METEGHAN, N.S. -

A Nova Scotia fisherman will have to ensure that holding tank water in which 18,000 kilograms of lobster may have been poisoned is safe before it's dumped, an environment official said Wednesday.

Lobster pound owner Paulin Robichaud of Meteghan said he found the dead lobsters -- about $280,000 worth -- late last month in a holding tank.

Robichaud said holes had been drilled into the building and there was a strange liquid on the ground.

The RCMP have been investigating the incident as a deliberate poisoning.

York Friesen of Environment Canada's environmental enforcement division says Robichaud is responsible for dumping the 158,000 litres of water.

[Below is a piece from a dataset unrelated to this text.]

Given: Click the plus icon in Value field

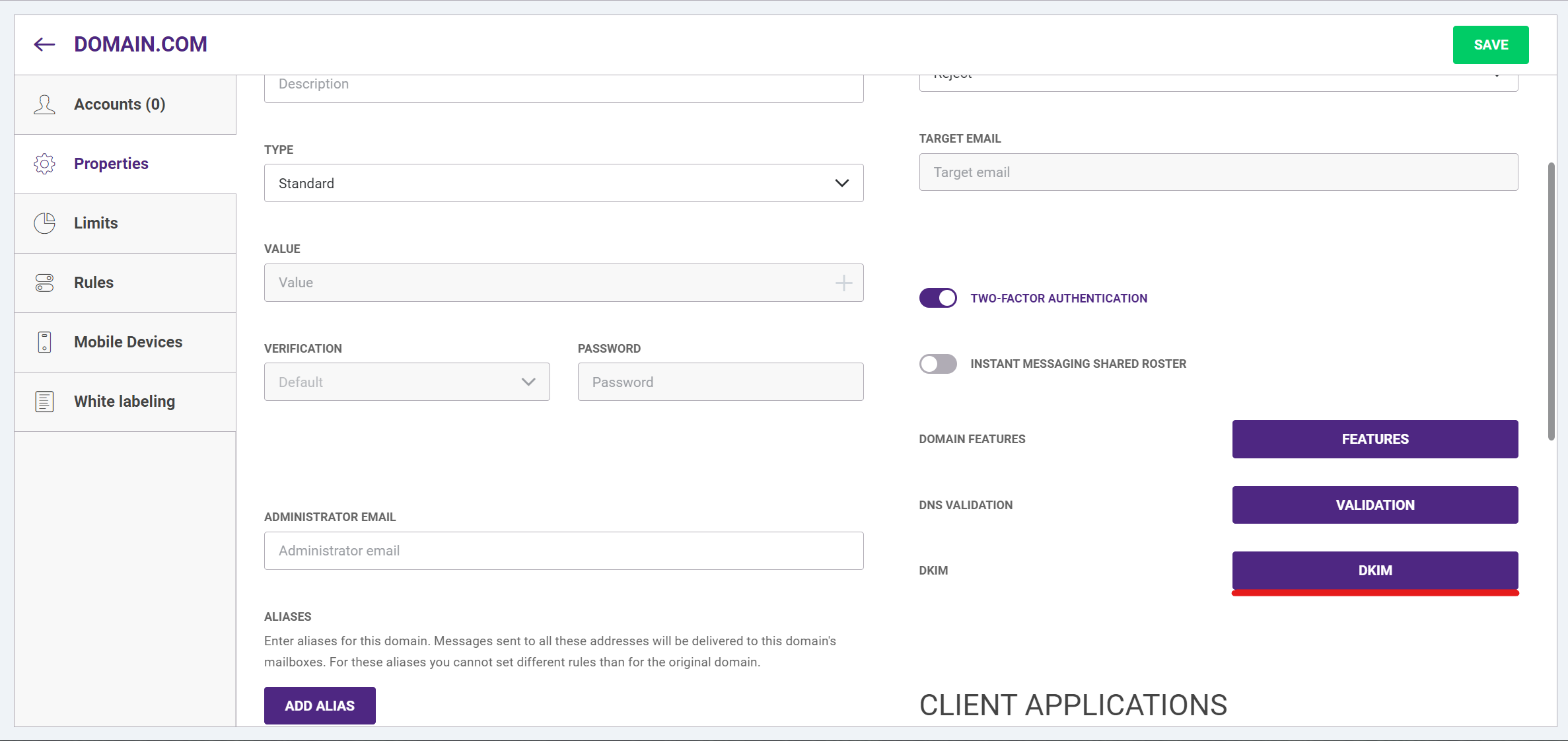Looking at the screenshot, I should (x=843, y=283).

"We advised (Robichaud's insurance company) to get the water tested before it's released into any water course,'' Friesen said Wednesday from Dartmouth, N.S.

"If it turns out their tests come back positive for a harmful substance, then we've suggested they contact a consultant to determine the best way to treat that, or neutralize that.''

Robichaud said that the contaminated water was still in the holding tank, and that he had not yet been told what to do with it.

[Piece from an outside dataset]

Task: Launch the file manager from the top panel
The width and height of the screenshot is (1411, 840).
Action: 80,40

Meanwhile, the Canadian Food Inspection Agency said the lobsters were taken to a site in Concession, N.S., where they would be properly disposed of.

"Our main concern is that these lobsters don't enter the food chain, and they did not,'' Rick Flohr, a senior policy analyst, said from Ottawa.

RCMP said Tuesday that autopsies would be performed on some of the lobsters to confirm what killed them. The results could take weeks.